Et, c'est d'ailleurs bien souvent le notaire qui aura à connaître de ces situations, lors de la liquidation des régimes communautaires (divorce ou décès). C'est alors bien tardivement, et en période de crise, que nous sommes amenés à expliquer aux clients le contenu de leurs régimes matrimoniaux.
– Régime matrimonial et liquidation, une histoire contentieuse. – Un certain nombre de dossiers de divorce (ou simplement de partage post-communautaire) n'aboutissent pas en raison d'un désaccord des époux sur les règles liquidatives de leur régime. Le plus souvent, il s'agit d'une difficulté de qualification d'un bien, de reconnaissance d'une créance entre époux, ou de récompenses.
En tant que professionnels du droit, nous sommes alors tous animés d'un fort sentiment d'échec, assez partagé entre soupçon de malhonnêteté intellectuelle des époux et surprise d'une telle ignorance de leur part.
En tant qu'acteur privilégié, comment le notaire peut-il anticiper, afin d'éteindre en amont le contentieux du régime légal en fin d'union ?

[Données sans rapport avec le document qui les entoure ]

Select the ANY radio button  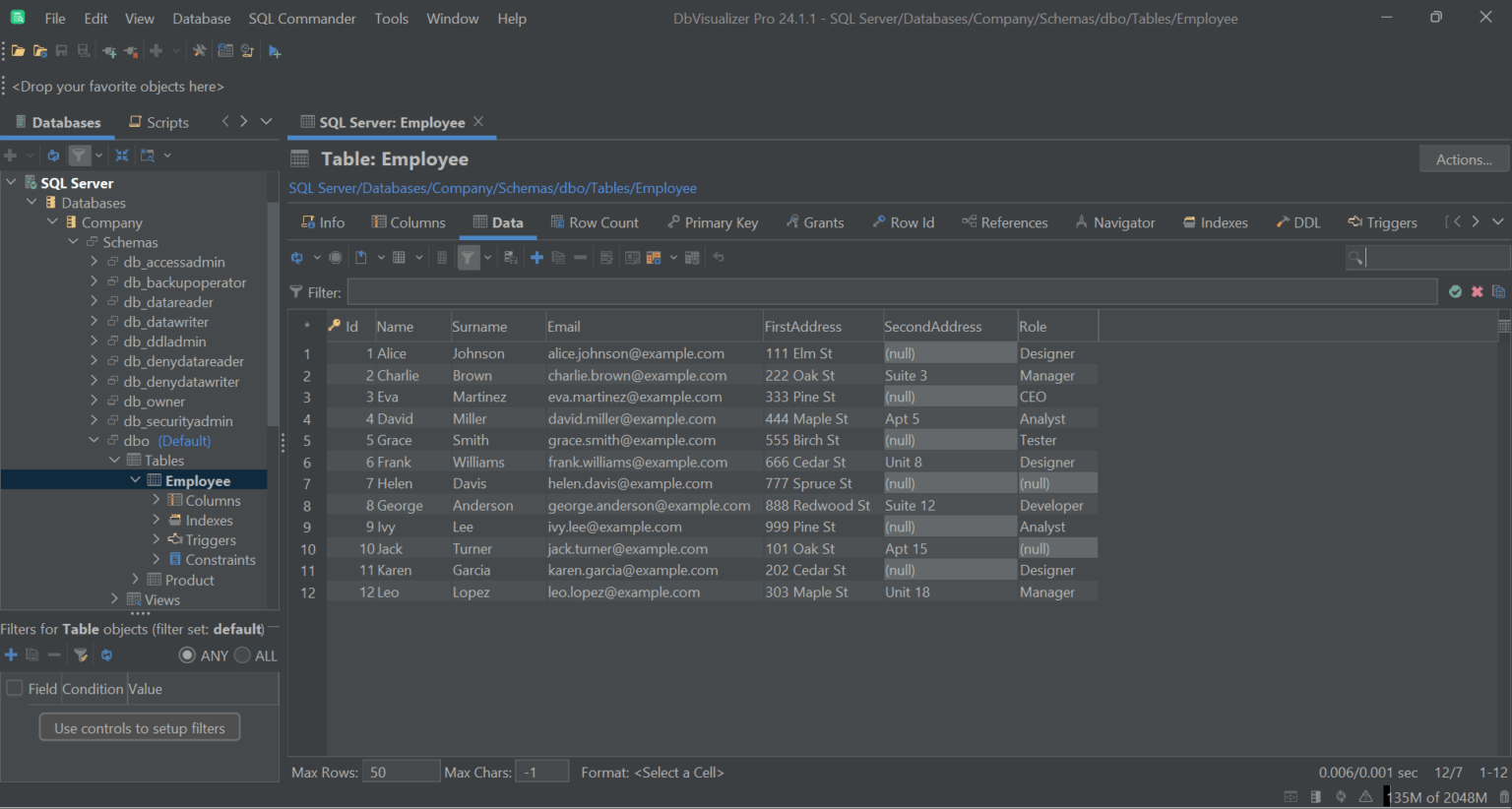[x=187, y=654]
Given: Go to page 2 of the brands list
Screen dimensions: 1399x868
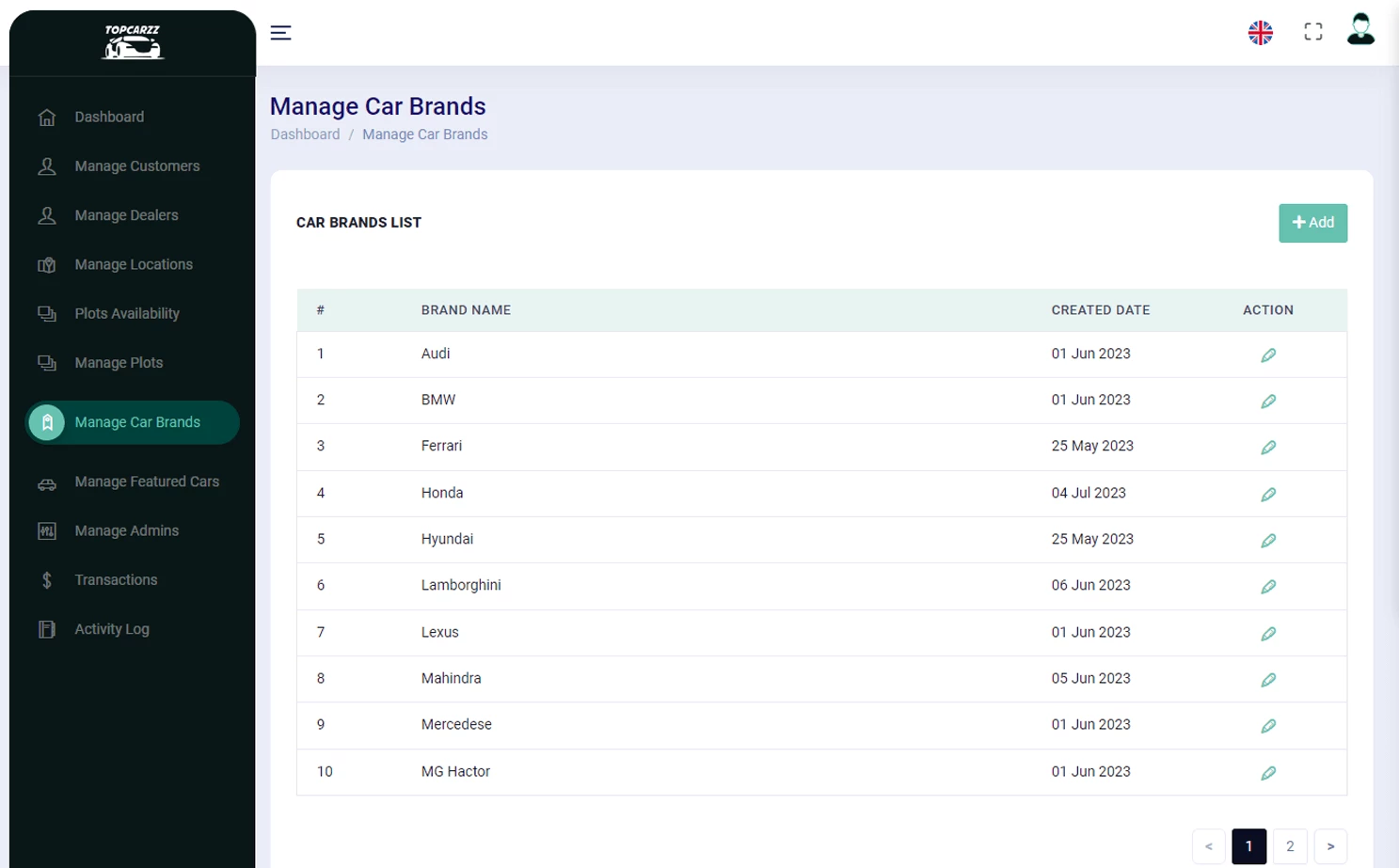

Dans le régime matrimonial légal actuel, le notariat ne peut intervenir que par des mesures « curatives », quand la problématique sous-jacente au futur contentieux est déjà présente. Le notaire est l'oublié du régime matrimonial légal (Chapitre I), le privant de ses fonctions premières : le conseil et l'anticipation. La solution serait d'éviter, en amont, que le contentieux naisse. Le notariat doit à l'avenir, en matière de régime matrimonial légal, être préventif, et le notaire doit être reconnu (Chapitre II). Pour ce faire, il devra avoir un rôle central dans le régime matrimonial légal de demain.
Régime matrimonial légal d'aujourd'hui : le notaire oublié
Après avoir dressé le bilan de deux cent dix-huit années d'un régime légal de communauté supplétif de volonté, sans notaire (Section I), seront évoquées les raisons historiques des choix réalisés en 1804 (Section II), conduisant aujourd'hui à un régime matrimonial légal réfléchi et conçu sans notaire.
Régime matrimonial légal de demain : le notaire reconnu (un notariat préventif et ingénieur)
– Le regard tourné vers demain. – La complexité actuelle du régime matrimonial légal et la méconnaissance avérée de ses règles par les époux qui y sont soumis ne peuvent se résoudre que par l'intervention en amont du spécialiste de la matière, le notaire.